Per la personalizzazione basta il “non ordinario”, non l’eccesso

Ebbene, secondo la Cassazione la “Corte d’appello ha orientato la propria ricerca non già a qualcosa di peculiare, ma a qualcosa di radicalmente stravolgente in riferimento all’entità degli esiti, non rilevando quindi tale vis prorompente nelle conseguenze pregiudizievoli pur sofferte dal ricorrente, ricercando quindi l'”eccesso“, e non già la “peculiarità” e il “non ordinario” che avrebbe dovuto indurla a utilizzare le tabelle tenendo conto delle possibili e diverse valutazioni che esse pur ammettono in riferimento al danno morale, senza ricorrere ad automatismi applicativi”.

 

Mancata anche la considerazione e del fatto gravemente violento…

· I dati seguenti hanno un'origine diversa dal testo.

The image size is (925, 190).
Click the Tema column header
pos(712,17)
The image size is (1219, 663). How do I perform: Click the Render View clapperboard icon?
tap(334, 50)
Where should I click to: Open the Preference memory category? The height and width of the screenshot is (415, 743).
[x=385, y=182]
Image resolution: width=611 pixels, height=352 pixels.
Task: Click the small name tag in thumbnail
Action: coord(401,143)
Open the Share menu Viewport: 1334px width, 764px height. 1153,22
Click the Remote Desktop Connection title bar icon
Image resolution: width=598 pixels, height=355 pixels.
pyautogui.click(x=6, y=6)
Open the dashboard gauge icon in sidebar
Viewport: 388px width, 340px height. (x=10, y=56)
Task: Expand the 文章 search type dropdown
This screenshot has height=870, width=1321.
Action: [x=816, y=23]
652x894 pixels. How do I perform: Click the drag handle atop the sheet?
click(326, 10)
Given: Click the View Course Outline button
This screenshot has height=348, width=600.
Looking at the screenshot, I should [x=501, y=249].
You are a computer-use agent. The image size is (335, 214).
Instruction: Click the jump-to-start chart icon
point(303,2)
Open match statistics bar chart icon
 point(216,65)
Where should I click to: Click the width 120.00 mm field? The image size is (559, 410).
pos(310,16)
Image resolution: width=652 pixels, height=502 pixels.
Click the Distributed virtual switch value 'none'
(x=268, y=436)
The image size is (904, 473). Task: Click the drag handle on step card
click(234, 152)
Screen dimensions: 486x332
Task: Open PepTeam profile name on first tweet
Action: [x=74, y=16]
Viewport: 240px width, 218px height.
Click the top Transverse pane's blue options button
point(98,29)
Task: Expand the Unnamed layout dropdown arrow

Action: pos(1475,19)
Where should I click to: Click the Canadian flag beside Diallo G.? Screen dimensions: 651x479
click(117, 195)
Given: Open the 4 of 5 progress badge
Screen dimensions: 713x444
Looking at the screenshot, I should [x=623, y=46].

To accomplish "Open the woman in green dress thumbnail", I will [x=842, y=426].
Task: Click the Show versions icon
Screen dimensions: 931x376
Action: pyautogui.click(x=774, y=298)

Gli Ermellini sottolineano in particolare come la Corte d’Appello “non abbia considerato se il fatto illecito violento, di natura dolosa, da cui è derivata la lesione alla persona, meriti una particolare e separata valutazione in termini di danno morale, e la fattispecie dunque integri le ipotesi particolari che giustificano anche uno sconfinamento dai parametri ordinari, utilizzati invece dal giudice del merito senza neanche dar conto del range minimo o massimo infra-tabellare applicato, quando comunque si chiedeva una personalizzazione del danno”.

 

… e del radicale cambiamento dello stile di vita della vittima

Concludendo, la valutazione, ai fini della commisurazione del danno secondo equità entro i parametri di una corretta valutazione equitativa, richiesta dall’art. 1226 cod. civ., “non è stata svolta con la necessaria accuratezza, soprattutto in riferimento alle circostanze e modalità con cui si è verificata la lesione volontaria (in termini di aggressione fisica) che presenta particolarità tali da richiedere una separata o comunque adeguata valutazione del danno morale derivatone, riguardando un fatto di violenta aggressione fisica, con correlata testimonianza di cambiamento dello stile di vita, psicologicamente rilevante, non comparabile alla sofferenza psicologica derivante, in ipotesi, da un distacco dell’orecchio subito a causa di uno scontro, di origine colposa, tra persone nel corso di una partita di calcio o di altra attività sportiva”.

 

Ricorso accolto con rinvio

Insomma, la valutazione, che è risultata “stereotipata e frutto di un automatismo risarcitorio non voluto neanche dal legislatore”, dovrà essere pertanto svolta alla luce dei suddetti criteri, “dovendo risultare, nella motivazione, se e come il giudice abbia considerato tutte le circostanze del caso concreto per assicurare un risarcimento integrale del pregiudizio subìto dal danneggiato”.

Dunque, il ricorso è stato accolto con rinvio alla Corte d’appello di Napoli, in diversa composizione, per la corretta definizione del risarcimento.